Discriminant feature extraction plays a central role in pattern recognition and classification. In this paper, we propose the tensor linear Laplacian discrimination (TLLD) algorithm for extracting discriminant features from tensor data. TLLD is an extension of linear discriminant analysis (LDA) and linear Laplacian discrimination (LLD) in directions of both nonlinear subspace learning and tensor representation. Based on the contextual distance, the weights for the within-class scatters and the between-class scatter can be determined to capture the principal structure of data clusters. This makes TLLD free from the metric of the sample space, which may not be known. Moreover, unlike LLD, the parameter tuning of TLLD is very easy. Experimental results on face recognition, texture classification and handwritten digit recognition show that TLLD is effective in extracting discriminative features.

Introduction

Discriminant feature extraction is an important topic in pattern recognition and classification. Principal component analysis (PCA) and linear discriminant analysis (LDA) are two traditional algorithms for linear discriminant feature extraction. Both methods involve scatters computed in the Euclidean metric, i.e., the underlying assumption is that the sample space is Euclidean. Both PCA and LDA have found wide application in pattern recognition and computer vision. For example, they are known as the famous Eigenfaces method and Fisherfaces method in face recognition [2], respectively. And many variants of LDA have shown good performance in various applications [9], [12], [20], [21], [22], [27]. As the data manifold may not be linear, some nonlinear discriminant feature extraction algorithms, e.g., locality preserving projections (LPP) [8] and linear Laplacian discrimination (LLD) [31], have recently been developed. In addition, the kernel trick [15] is also widely applied to extend linear feature extraction algorithms to nonlinear ones by performing linear operations in a higher or even infinite dimensional space transformed by a kernel mapping function.

It is worth noting that most of the existing discriminant analysis methods are vector based, i.e., the input data are always (re)arranged in a vector form regardless of the inherent correlation among different dimensions. In practice, vector-based methods have been found to have some intrinsic problems [26]: singularity of within-class scatter matrices, limited available projection directions and high computational cost.
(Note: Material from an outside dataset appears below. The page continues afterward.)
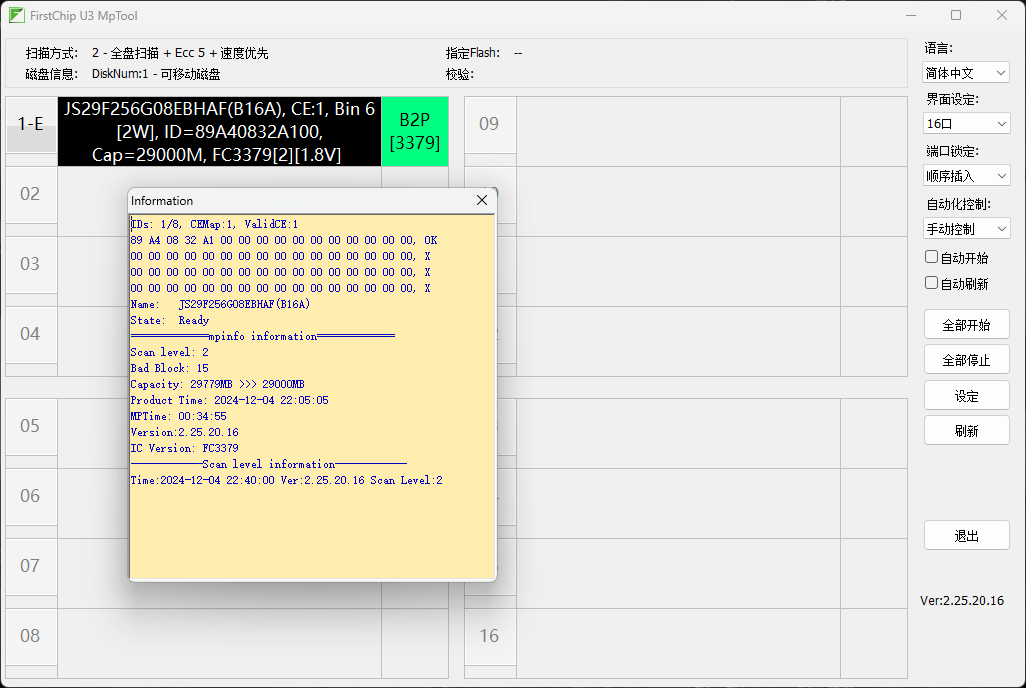Open the 顺序插入 port lock dropdown

966,176
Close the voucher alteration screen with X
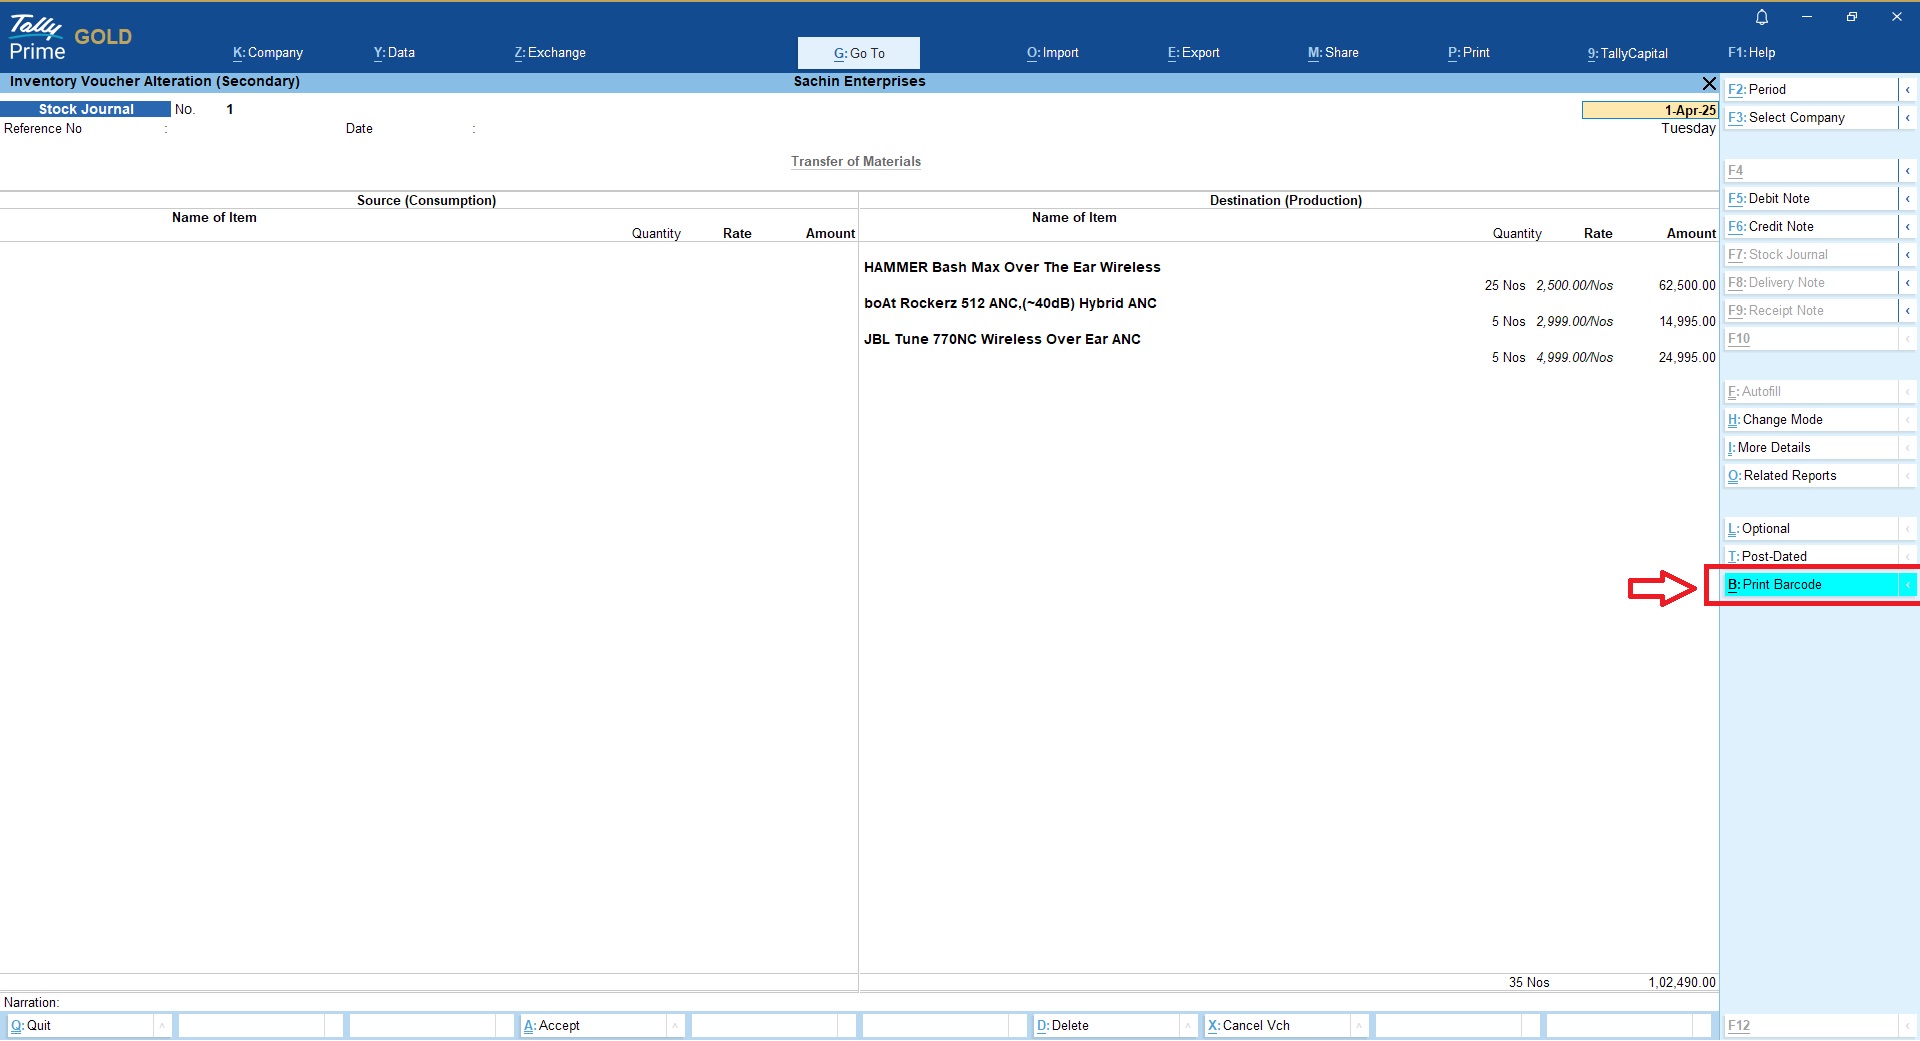 point(1709,83)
Much work has been done to deal with these problems [20], [21], [22], [4], [5]. Recently, several tensor-based methods have been proposed as alternatives to overcome these drawbacks. Tensor-based methods respect the dimensional structure of data, hence can extract better discriminant features robustly. They perform well particularly when the number of samples is relatively small, a case in which vector-based methods often suffer the singularity problem. Along this line, Ye et al.'s 2DLDA [29] and Yan et al.'s DATER [26] are the tensor extensions of the popular vector-based LDA algorithm. And tensor LPP [6], [7] is an extension of LPP, also preserving local neighbor structures of tensor samples. All these methods work in tensor spaces with Euclidean metrics if metrics are to be used.
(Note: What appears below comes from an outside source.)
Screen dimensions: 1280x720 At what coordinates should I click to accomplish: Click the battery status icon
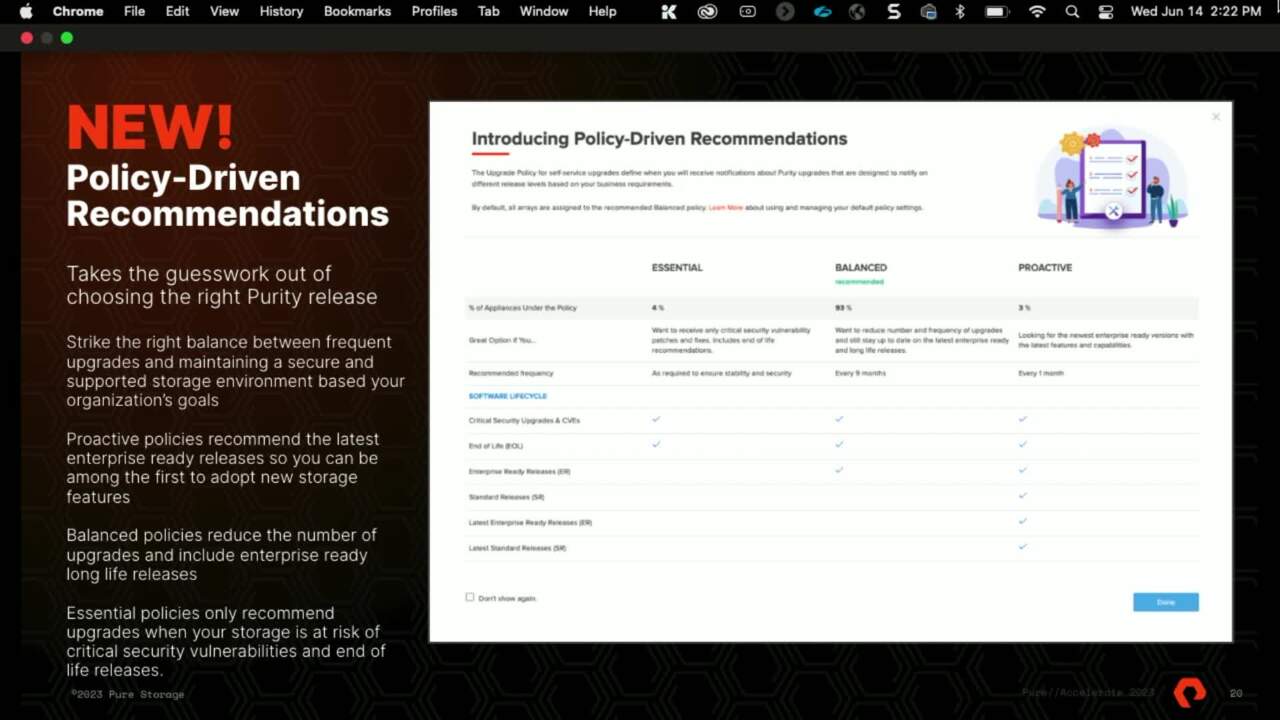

Despite the success of various subspace learning algorithms, we notice that almost all of them rely on the Euclidean assumption on the data space when computing the distance between samples, unless the appropriate metric for the data space is known, e.g., KL divergence or $χ^{2}$ distance are suitable for histogram-based data. Distance metric learning attempts to learn metrics from data. However, it has mainly focused on finding a linear distance metric that optimizes the data compactness and separability in a global sense [23], [24], [28]. It is computationally expensive when treating high-dimensional data, and no current nonlinear dimensionality reduction approaches can learn an explicit nonlinear metric [28]. Approximated geodesic distance [18], which attempts to estimate the distances among samples, could help alleviate, but also not resolve, the issue of metrics. For example, a slenderly distributed cluster can have large geodesic distance between the samples, which makes distance-based cluster analysis error-prone. Actually, what is more important is the structure of the data, rather than the absolute distance between the data samples.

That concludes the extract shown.